"It is almost ten years since the journalist and writer Dawit Isaak was imprisoned in Eritrea. Except for a short spell of freedom in 2005 he has been incarcerated ever since, in various hellholes disguised as jails, and over 300 are said to exist in the country. The treatment of prisoners is ruthless. Torture is not unusual. Some prisoners are locked in catacombs, others in unventilated freight containers where temperatures can reach fifty degrees Celsius. They are literally enchained, 23 hours a day, forbidden visitors or even contact with each other. Even the guards are not allowed to talk to them. Some jails are scarcely more than death camps where people are taken, never to return. To die, be buried and forgotten.
"One of these camps is Eira Eiro, north of Asmara. Kept there, according to latest information, is Prisoner Number 36, Dawit Isaak. He belongs to a group originally numbering over thirty prisoners. Fifteen have died. There is reason to fear for Dawit Isaak’s life, especially since he suffers from diabetes.
"What crime did he commit in 2001? At the time, Isaak was a journalist working for Eritrea’s largest newspaper, reporting on reform demands put by a group within the country’s leadership.
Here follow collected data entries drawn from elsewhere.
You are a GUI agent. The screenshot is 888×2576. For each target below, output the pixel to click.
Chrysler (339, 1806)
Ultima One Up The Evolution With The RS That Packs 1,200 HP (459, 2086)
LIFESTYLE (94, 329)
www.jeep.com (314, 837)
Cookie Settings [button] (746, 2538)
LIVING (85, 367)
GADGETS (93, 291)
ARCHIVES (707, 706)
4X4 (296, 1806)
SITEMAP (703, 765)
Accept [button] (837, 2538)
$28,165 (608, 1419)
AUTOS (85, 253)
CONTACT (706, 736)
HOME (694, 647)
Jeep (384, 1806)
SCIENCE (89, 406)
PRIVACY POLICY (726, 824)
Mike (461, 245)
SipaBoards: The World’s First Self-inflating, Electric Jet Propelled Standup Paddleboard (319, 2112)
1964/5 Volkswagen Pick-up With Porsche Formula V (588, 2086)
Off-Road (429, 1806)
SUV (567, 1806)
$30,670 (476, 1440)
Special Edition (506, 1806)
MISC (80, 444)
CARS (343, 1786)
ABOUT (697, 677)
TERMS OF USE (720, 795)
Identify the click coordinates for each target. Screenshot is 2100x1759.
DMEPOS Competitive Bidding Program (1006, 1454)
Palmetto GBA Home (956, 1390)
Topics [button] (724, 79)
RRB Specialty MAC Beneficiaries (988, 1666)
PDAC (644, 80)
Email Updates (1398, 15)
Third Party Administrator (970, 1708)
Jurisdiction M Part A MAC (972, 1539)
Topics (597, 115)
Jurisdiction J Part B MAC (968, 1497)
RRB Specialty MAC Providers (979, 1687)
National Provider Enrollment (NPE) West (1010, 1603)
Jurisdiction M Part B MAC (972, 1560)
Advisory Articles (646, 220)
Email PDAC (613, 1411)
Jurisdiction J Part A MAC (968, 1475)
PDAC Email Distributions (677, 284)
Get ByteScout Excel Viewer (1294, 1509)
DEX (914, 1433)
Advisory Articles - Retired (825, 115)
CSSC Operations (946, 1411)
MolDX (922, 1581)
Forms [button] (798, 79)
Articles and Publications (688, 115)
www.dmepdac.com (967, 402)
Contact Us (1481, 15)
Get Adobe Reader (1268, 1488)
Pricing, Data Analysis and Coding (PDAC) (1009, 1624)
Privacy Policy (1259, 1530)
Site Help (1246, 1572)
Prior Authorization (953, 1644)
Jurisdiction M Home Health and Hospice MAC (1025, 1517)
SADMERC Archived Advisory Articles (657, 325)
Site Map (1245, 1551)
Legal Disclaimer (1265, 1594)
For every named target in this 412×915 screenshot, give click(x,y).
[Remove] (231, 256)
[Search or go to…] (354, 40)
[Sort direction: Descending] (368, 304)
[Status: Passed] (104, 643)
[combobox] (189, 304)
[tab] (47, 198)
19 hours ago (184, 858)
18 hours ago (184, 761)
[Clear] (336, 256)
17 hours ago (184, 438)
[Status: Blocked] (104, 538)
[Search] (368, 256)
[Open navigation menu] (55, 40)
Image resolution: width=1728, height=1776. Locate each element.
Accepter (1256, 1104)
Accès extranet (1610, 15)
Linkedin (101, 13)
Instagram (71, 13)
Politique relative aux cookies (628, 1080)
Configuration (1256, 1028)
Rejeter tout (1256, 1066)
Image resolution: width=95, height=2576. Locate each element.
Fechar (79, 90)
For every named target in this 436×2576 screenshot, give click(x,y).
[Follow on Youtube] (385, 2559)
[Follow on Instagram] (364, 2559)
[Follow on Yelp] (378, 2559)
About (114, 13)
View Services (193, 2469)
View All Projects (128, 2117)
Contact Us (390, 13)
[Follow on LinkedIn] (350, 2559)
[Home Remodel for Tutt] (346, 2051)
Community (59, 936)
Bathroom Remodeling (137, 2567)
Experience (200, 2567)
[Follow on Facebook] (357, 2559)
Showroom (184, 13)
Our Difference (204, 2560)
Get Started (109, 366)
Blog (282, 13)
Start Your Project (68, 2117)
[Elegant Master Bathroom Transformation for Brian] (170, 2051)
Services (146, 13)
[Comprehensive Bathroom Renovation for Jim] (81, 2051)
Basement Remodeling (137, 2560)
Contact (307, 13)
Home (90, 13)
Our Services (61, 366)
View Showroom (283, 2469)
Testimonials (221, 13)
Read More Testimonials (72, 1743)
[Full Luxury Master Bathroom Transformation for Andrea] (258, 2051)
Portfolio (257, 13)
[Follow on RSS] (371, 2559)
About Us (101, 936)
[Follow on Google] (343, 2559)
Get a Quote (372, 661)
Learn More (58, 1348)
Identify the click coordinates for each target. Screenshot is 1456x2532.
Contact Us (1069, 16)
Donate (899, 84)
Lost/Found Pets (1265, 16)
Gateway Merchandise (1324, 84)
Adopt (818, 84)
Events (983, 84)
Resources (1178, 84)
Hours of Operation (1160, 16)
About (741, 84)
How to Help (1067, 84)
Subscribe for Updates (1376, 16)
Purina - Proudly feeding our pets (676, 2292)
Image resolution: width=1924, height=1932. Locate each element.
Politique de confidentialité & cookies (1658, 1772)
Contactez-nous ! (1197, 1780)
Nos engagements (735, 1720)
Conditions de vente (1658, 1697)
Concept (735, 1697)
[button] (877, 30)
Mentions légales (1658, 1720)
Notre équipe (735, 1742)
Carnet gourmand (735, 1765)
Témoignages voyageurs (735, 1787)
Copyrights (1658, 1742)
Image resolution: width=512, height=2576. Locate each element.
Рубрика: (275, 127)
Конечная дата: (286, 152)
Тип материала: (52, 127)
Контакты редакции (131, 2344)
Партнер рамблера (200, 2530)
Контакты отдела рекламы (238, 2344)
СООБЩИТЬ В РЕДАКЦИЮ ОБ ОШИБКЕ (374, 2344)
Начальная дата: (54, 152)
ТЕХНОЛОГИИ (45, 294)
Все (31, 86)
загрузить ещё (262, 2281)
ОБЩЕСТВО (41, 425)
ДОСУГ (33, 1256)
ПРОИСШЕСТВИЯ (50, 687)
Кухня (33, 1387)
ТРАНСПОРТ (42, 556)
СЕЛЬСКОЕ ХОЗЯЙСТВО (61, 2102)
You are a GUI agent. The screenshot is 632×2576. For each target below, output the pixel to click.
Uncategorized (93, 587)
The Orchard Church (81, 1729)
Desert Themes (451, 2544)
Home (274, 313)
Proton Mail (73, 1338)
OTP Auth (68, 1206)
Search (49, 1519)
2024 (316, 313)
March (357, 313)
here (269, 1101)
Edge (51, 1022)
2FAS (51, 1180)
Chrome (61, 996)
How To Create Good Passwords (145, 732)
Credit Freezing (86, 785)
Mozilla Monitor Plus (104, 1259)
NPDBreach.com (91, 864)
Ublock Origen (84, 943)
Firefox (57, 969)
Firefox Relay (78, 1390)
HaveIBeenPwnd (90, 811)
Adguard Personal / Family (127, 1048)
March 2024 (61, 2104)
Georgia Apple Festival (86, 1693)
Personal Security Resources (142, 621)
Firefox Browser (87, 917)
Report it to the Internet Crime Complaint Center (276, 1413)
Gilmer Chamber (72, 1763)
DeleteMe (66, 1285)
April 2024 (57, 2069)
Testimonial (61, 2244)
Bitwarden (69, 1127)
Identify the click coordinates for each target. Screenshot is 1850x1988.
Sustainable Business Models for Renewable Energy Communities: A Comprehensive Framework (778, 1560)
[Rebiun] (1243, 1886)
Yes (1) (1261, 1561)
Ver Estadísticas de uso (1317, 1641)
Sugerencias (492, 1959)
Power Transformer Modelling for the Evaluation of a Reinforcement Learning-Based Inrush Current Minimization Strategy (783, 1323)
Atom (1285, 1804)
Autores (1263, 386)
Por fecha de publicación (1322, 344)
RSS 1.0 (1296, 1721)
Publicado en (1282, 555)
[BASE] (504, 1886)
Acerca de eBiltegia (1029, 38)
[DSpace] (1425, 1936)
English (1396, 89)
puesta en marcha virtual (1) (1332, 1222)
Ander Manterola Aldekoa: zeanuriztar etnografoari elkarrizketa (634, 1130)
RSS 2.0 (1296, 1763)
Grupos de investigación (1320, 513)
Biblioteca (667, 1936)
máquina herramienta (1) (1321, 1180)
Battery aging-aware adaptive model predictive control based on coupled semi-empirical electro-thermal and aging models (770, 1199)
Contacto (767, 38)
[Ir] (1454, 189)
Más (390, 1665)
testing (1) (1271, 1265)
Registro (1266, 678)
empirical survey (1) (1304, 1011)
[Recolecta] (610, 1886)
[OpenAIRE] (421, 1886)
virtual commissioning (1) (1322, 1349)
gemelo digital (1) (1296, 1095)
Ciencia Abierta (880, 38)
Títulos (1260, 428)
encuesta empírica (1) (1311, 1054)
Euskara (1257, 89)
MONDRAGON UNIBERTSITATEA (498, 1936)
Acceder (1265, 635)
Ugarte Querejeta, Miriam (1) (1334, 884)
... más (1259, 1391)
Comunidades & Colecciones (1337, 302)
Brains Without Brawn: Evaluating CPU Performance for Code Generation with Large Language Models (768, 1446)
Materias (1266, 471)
That was enough. There has never been a trial. No sentence has ever been promulgated.
"In a sense, we are facing a double tragedy.
"Because this is happening in the young state of Eritrea, founded after more than thirty years of secessionist warfare, ending in a referendum in 1993. This is a nation that long enjoyed strong goodwill from the West. Not least, the fact that the nation was established as the result of a referendum was early seen as the harbinger of promising development towards an open society. Very little goodwill remains. Eritrea is now associated mostly with the imprisonment of intellectuals and dissidents. It is hard to understand how Eritrea’s leaders could so quickly dissipate its fund of trust, and close off the country from the rest of the world, a country with the need of, and potential for, swift development. A completely different scenario was possible. And still is.
"Freedom of expression as a principle is centuries old. It is based on the idea that everyone, because of the knowledge that comes with birth, has a right to decide over not only their own life but also the organisation of the land they live in. It also rests on a simple but only gradually discovered insight: that doubt, question and dissent do not weaken a nation — rather, their absence. (A lesson to remind us is the spring of democracy across the Arab world.) Censorship leaks a corrosive that dissolves the system it is designed to protect. Sooner or later, all dictatorships fall. All of them.
"Just as we never give air a thought so long as it's there, it's easy to take freedom of expression for granted if you never experience its opposite. Or, like Dawit Isaak, have to pay its price. Freedom of expression is indivisible, even in the sense that an individual cannot expect something he or she is prepared to see another go without. The freedom to express oneself. Or, in extension, freedom itself. The principle is always tested in individual cases. Free Dawit Isaak."